Exercise passage.
To gain further insight into the role for HectD1 in the regulation of ZNF622 in 60S formation and 60S/40S subunit joining, we assessed if depletion of ZNF622 could rescue the ribosome defects observed upon HECTD1 loss. We compared the polysome profiling and eIF6 retention in the 60S of shLuc control, HECTD1 single and HECTD1; ZNF622 double knockdown (DKD) TF-1 cells (Figure 5E). Our data showed that knockdown of ZNF622 in HECTD1-deficient cells restored ribosome composition as well as eIF6 release to normal levels (Figures 5F5H). Furthermore, we performed ribosome dissociation/reassociation assay with these cell lines to directly interrogate 60S/40S subunit joining (Burwick et al., 2012). 80S monosomes and polysomes were first dissociated into 40S and 60S subunits under low Mg2+ conditions, and the total amount of 40S and 60S was comparable among these three cell lines (Figures 5I and 5J). We subsequently added back Mg2+ allow 40S and 60S subunits to reassociate. HECTD1 depletion reduced ribosomal reassociation. Importantly, this disruption in ribosomal reassociation was reversed by ZNF622 knockdown (Figures 5I and 5J). Taken together, these results provide direct evidence that HectD1 plays an essential role in controlling 60S/40S subunit joining and translational control by regulating ZNF622.

Available data.
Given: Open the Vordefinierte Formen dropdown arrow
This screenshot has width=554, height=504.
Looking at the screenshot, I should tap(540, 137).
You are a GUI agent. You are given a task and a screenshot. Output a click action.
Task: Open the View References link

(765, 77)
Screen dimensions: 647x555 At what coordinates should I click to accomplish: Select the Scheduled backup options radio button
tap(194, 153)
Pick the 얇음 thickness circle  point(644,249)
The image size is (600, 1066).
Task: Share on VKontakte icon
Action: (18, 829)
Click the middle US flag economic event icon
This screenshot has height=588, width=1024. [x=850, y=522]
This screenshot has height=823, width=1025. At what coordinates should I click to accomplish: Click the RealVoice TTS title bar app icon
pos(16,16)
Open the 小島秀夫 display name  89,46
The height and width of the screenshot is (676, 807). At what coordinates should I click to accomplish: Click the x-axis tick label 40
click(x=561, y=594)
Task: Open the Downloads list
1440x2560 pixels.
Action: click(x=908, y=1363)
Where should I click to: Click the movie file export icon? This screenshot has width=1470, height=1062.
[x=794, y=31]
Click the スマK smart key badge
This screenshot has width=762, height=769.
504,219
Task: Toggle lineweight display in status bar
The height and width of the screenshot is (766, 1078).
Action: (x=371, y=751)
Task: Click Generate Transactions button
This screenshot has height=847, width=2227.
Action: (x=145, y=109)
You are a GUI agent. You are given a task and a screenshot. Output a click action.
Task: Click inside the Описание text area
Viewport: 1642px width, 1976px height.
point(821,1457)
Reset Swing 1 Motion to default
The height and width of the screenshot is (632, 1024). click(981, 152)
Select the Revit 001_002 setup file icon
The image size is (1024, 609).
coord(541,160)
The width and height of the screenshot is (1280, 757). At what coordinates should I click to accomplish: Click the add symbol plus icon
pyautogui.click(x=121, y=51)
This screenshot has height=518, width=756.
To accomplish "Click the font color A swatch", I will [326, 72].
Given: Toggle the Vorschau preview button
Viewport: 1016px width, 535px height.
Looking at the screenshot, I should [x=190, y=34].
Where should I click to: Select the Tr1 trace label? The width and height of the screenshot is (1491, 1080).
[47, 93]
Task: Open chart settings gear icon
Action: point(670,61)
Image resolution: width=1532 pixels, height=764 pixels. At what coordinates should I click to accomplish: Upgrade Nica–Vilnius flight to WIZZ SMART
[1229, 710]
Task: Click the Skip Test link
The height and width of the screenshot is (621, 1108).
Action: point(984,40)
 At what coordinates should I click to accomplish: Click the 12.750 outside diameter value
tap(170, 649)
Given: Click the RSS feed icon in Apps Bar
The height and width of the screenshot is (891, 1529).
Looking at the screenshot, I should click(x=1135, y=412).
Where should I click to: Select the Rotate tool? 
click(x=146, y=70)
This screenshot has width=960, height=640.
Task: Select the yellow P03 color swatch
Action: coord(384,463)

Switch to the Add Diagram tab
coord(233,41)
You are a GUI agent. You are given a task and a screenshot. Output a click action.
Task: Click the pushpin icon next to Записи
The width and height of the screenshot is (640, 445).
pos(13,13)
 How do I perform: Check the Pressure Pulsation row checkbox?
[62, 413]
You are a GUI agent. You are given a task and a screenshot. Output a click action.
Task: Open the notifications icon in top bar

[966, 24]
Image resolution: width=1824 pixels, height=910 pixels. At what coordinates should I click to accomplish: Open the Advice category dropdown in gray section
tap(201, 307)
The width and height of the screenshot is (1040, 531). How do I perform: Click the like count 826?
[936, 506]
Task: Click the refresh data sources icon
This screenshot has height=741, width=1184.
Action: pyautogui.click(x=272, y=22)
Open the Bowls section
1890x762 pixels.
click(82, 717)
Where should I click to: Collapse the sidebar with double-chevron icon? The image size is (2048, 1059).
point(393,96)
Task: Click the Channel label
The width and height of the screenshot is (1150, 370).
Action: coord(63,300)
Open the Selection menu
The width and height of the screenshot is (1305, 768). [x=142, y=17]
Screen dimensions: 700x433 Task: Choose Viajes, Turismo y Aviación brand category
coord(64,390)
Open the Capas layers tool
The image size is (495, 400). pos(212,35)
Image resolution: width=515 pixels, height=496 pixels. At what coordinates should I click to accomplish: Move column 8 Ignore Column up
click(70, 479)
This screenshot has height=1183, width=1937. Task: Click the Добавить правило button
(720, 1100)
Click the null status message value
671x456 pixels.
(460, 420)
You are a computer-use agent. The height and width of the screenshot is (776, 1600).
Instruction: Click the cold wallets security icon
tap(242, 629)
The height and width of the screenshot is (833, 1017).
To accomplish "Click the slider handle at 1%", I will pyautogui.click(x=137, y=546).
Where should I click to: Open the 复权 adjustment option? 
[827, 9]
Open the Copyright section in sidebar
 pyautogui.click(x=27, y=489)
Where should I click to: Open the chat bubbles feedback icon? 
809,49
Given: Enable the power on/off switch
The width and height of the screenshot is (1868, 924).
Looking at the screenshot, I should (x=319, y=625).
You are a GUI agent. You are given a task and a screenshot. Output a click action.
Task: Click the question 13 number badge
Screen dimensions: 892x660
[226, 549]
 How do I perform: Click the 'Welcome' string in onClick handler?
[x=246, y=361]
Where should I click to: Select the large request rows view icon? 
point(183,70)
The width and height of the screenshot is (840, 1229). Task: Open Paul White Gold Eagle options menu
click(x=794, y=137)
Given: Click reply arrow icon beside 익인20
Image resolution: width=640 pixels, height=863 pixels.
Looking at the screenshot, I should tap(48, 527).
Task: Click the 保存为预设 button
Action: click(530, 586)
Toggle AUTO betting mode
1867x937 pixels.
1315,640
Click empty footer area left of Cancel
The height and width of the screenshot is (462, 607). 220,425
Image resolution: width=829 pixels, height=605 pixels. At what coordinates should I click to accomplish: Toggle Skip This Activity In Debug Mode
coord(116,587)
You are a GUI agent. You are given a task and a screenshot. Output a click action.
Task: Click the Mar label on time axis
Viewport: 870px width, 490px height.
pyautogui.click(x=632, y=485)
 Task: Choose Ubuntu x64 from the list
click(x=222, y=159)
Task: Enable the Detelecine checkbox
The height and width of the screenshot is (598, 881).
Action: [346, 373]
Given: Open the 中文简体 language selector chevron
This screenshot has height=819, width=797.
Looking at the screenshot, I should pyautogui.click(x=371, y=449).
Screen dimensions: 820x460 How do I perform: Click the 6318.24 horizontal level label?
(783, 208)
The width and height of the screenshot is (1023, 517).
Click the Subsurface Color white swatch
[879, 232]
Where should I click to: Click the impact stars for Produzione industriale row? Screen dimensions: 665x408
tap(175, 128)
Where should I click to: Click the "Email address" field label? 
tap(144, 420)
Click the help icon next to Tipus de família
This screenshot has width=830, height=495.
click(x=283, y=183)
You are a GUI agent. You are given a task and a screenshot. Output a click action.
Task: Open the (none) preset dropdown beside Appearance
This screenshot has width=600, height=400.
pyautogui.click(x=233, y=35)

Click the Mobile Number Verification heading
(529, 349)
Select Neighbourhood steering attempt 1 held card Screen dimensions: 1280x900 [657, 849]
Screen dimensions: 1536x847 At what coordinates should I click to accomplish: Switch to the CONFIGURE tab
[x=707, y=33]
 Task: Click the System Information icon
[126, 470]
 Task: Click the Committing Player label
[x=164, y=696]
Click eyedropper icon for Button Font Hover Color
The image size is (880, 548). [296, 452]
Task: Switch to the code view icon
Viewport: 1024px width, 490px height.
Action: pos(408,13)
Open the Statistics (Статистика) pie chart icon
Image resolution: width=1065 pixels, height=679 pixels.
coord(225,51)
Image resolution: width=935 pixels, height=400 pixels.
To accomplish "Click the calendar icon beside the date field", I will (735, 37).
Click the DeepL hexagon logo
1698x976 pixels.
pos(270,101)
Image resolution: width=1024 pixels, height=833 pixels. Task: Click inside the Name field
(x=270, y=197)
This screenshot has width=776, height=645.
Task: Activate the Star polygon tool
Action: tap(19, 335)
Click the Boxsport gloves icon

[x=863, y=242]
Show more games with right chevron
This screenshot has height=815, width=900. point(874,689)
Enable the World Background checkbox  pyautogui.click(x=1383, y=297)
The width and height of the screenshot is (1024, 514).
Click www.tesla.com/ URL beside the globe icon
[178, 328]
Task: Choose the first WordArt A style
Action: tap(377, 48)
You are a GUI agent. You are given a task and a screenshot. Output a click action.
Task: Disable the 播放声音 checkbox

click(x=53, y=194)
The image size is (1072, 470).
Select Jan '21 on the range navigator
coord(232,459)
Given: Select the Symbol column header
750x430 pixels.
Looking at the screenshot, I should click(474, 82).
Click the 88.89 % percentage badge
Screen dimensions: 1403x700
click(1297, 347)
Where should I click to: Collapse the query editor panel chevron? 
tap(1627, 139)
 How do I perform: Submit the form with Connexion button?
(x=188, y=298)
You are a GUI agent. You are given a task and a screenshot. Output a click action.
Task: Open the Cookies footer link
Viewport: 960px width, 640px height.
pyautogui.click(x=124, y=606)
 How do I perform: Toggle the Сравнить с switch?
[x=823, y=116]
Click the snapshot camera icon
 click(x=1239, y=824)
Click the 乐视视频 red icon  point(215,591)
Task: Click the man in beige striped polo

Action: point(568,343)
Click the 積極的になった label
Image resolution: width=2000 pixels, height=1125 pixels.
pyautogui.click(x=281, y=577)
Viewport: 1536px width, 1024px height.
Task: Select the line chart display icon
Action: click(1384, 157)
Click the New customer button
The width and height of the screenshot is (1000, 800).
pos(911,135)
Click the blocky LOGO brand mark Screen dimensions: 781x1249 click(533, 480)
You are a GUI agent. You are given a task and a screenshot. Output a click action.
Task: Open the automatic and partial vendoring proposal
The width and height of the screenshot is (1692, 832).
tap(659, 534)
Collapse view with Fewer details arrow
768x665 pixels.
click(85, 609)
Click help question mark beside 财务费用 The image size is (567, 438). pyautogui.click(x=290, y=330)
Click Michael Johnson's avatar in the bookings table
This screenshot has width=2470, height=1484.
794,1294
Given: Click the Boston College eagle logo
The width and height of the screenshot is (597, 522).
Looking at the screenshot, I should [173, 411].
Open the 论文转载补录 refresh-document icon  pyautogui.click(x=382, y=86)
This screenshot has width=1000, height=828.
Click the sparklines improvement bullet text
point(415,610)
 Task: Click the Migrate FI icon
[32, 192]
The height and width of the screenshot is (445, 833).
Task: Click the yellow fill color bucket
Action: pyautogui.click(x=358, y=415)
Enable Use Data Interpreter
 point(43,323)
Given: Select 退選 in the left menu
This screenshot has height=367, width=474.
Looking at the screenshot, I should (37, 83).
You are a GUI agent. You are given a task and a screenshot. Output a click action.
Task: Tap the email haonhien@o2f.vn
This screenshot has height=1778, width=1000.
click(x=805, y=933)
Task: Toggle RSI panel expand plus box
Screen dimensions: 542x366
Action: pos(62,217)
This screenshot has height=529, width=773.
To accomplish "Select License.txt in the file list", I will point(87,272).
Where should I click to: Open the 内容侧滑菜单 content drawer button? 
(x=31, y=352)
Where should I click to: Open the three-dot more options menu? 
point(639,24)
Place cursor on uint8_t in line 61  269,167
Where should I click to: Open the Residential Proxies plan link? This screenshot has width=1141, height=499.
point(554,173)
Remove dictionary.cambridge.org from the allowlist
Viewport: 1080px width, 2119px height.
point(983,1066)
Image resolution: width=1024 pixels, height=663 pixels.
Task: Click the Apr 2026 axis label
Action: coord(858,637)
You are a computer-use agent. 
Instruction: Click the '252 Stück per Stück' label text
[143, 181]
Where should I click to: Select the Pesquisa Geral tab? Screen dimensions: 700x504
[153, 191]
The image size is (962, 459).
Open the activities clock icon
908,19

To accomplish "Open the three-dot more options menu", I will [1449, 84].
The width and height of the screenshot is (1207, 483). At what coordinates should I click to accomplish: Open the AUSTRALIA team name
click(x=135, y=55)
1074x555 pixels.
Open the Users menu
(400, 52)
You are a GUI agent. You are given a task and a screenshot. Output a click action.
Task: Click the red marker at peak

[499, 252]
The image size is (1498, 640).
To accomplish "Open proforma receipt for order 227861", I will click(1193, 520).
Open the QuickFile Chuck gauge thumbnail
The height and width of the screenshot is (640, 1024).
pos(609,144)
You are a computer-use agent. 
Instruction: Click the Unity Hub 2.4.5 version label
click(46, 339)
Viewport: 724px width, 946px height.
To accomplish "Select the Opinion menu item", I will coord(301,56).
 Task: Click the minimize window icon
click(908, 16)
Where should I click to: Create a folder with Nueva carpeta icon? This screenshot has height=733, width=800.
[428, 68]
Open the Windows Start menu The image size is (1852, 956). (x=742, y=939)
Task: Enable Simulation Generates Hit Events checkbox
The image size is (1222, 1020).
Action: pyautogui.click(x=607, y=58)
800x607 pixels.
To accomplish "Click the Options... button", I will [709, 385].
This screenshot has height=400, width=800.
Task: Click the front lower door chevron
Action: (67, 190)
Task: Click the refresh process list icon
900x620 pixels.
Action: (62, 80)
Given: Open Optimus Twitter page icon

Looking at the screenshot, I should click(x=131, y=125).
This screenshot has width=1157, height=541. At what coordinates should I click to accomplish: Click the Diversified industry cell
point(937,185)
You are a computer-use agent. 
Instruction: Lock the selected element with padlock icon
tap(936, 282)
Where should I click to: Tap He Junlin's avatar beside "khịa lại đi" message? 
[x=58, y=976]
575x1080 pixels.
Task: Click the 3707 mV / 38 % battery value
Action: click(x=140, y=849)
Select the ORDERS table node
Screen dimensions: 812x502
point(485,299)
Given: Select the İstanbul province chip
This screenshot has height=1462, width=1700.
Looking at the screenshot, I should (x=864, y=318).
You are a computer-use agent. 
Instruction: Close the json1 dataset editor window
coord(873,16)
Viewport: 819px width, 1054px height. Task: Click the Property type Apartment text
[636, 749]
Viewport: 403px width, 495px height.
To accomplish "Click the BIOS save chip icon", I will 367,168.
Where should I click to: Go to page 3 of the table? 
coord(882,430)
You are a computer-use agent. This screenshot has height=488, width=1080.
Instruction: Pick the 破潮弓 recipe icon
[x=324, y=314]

Activities.
1) In the passage on HectD1 and ZNF622, why did the researchers perform the ribosome dissociation/reassociation assay on the three cell lines? Answer in one to three sentences.
2) Continue the passage on HectD1's control of ZNF622 and ribosomal subunit joining, starting after its final sentence.
The material on this page was drawn from a separate source and has no connection to the passage about HectD1.

Responses in order.
1) They performed it to directly interrogate 60S/40S subunit joining. The polysome profiling and eIF6 retention results had shown only that ZNF622 knockdown restored ribosome composition and eIF6 release.

2)
ZNF622 depletion restores protein translation and HSC transplantation activity induced by Hectd1 loss

We reasoned that if the compromised translation rate observed in Hectd1-deficient cells was owing to the elevated ZNF622 level and ZNF622-mediated ribosome defects, attenuation of ZNF622 expression would be able to rescue this phenotype. To test this hypothesis, we knocked down ZNF622 with shRNA in Luc- or HECTD1-depleted TF-1 cells (Figure 6A). Strikingly, ZNF622-depletion fully restored protein synthesis rate to normal levels in HECTD1-depleted cells, while it did not significantly affect the translation rate in control cells as examined by the OP-Puro assay (Figure 6B). Of note, ZNF622 downregulation restored pRPS6 level in HECTD1-depleted cells that was independent of mTOR (Figures 6A and S6G).

Figure 6. Knockdown of Znf622 in Hectd1-deficient cells restores protein synthesis rate and HSC reconstitution ability.

Figure 6.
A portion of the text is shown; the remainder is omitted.